=== Exercise brief ===
Verbatim repeat, images excluded. Give each entry again as written.

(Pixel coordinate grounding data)
____

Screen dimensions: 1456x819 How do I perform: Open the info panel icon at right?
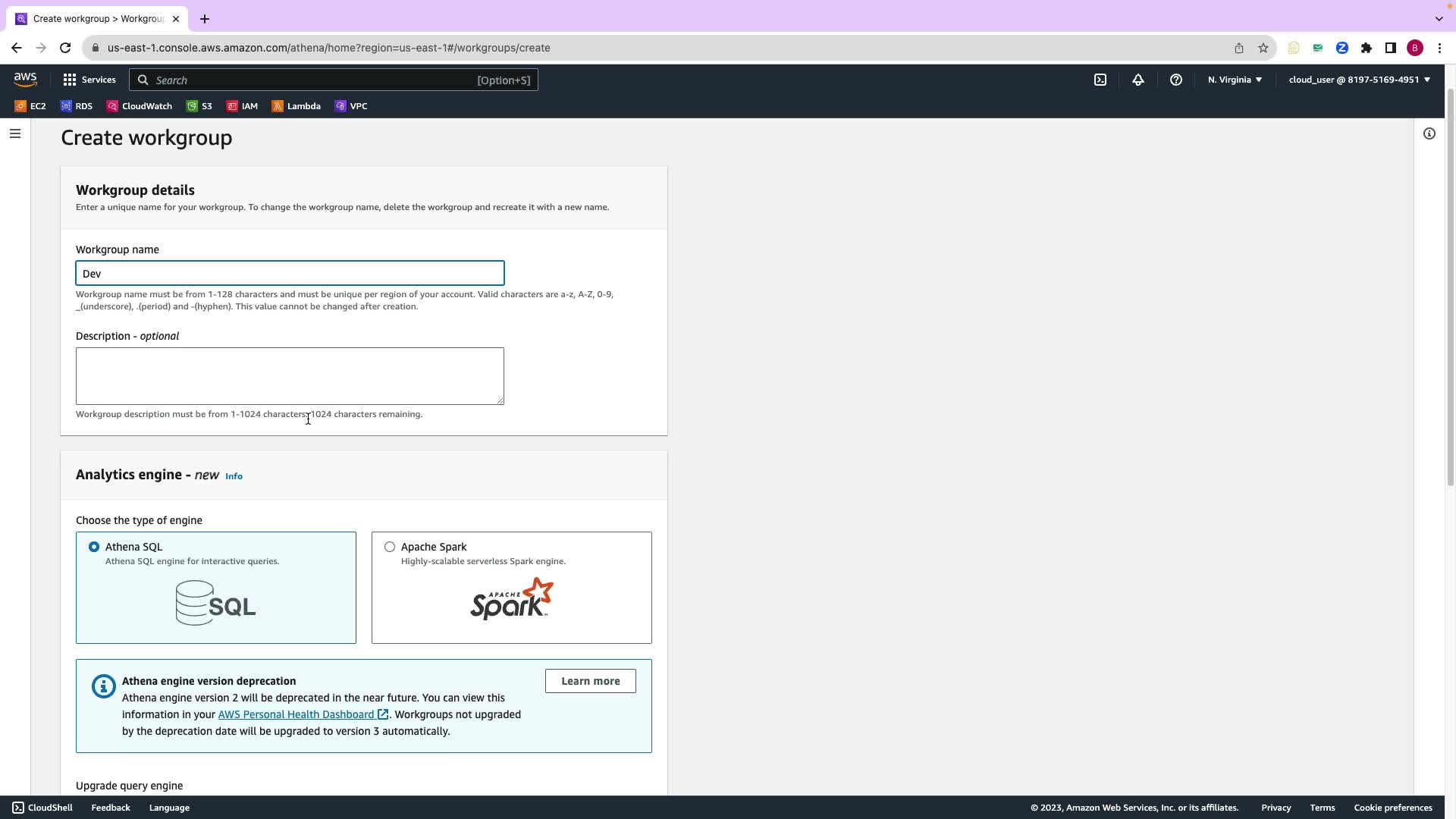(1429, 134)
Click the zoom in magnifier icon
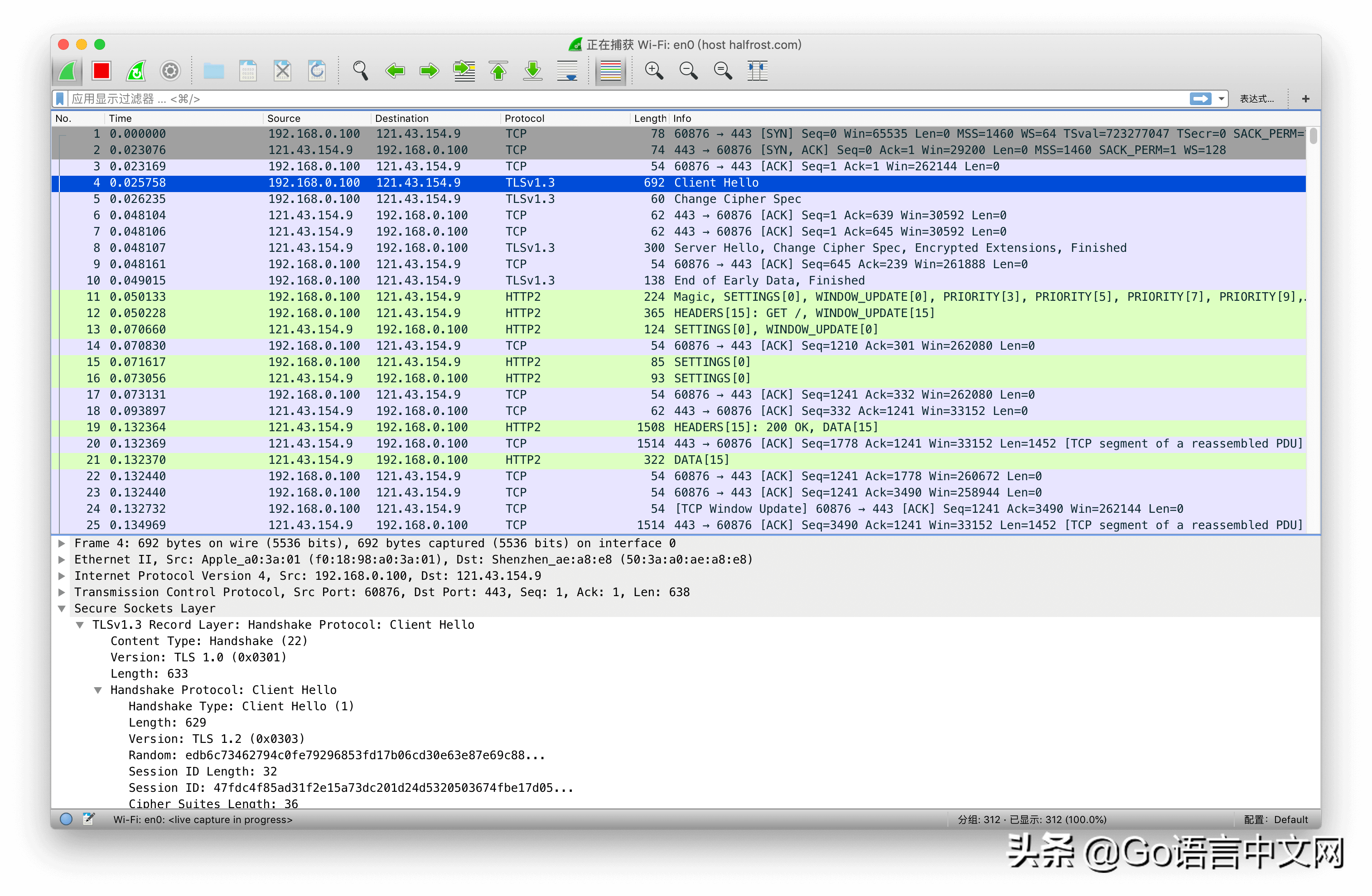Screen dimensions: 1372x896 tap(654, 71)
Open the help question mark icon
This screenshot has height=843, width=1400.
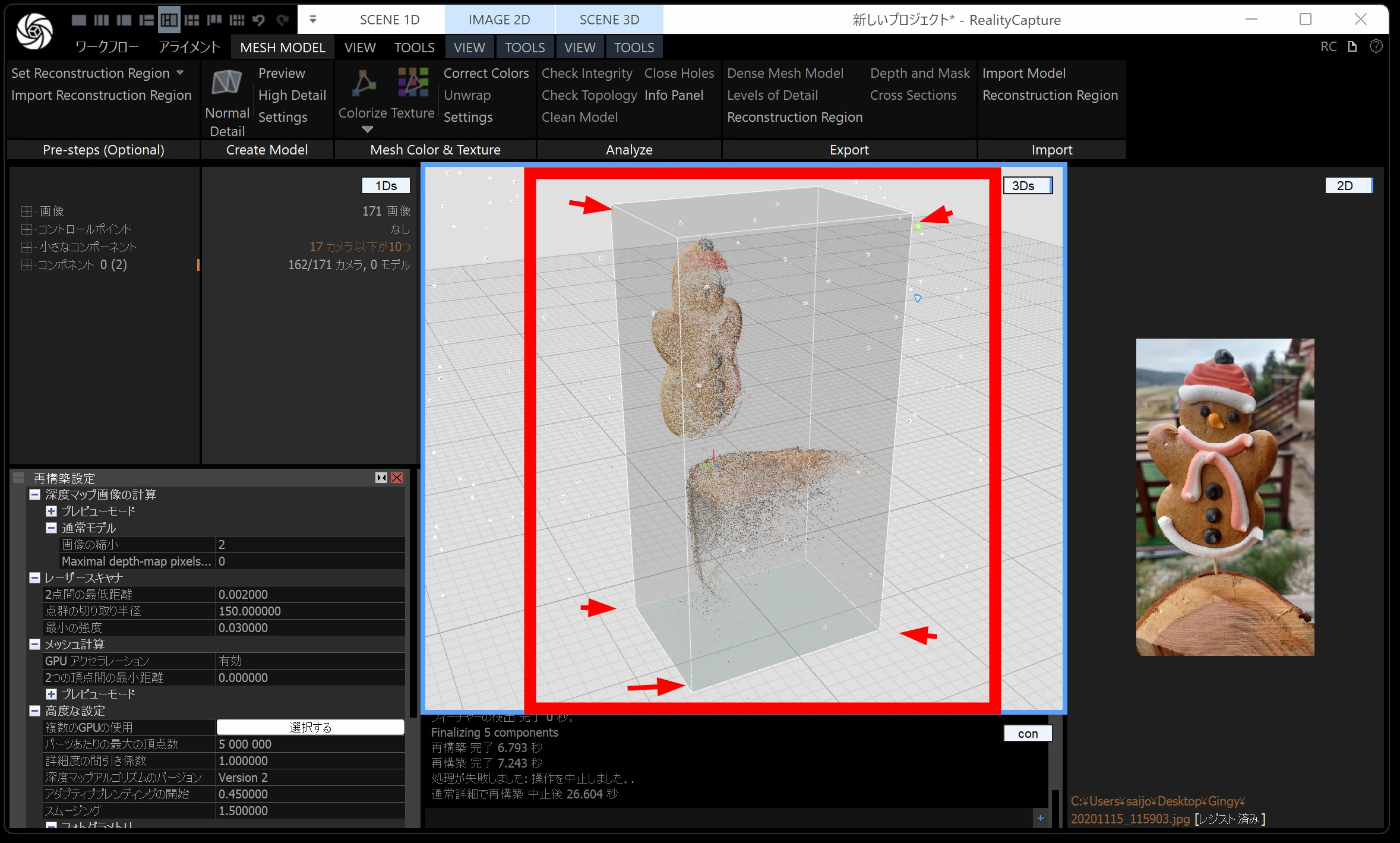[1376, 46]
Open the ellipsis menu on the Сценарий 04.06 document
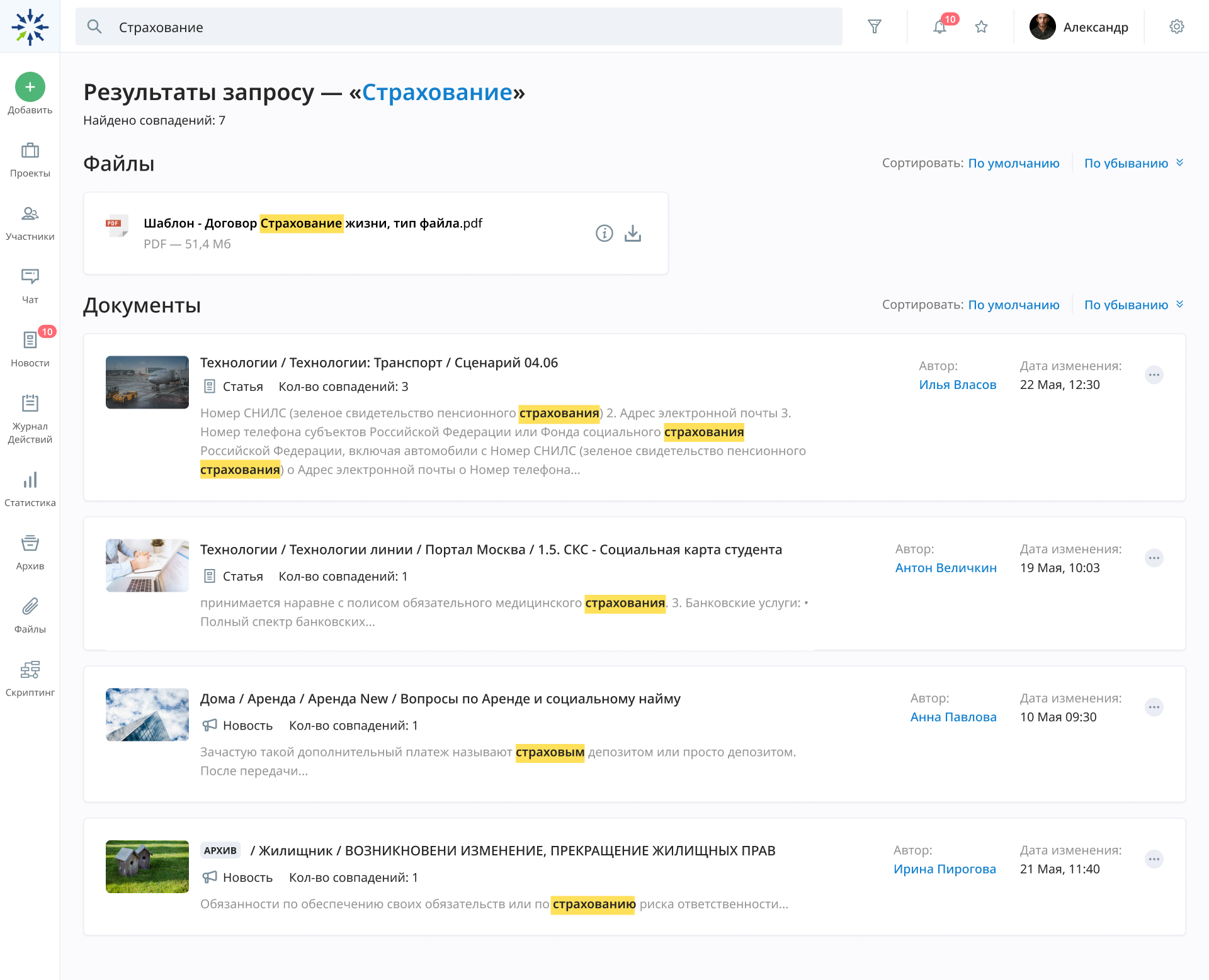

____

=== Answer to this problem ===
Screen dimensions: 1456x819 How do I perform: Open the info panel icon at right?
(1429, 134)
Click the zoom in magnifier icon
Screen dimensions: 1372x896 tap(654, 71)
Open the help question mark icon
This screenshot has height=843, width=1400.
[1376, 46]
Open the ellipsis menu on the Сценарий 04.06 document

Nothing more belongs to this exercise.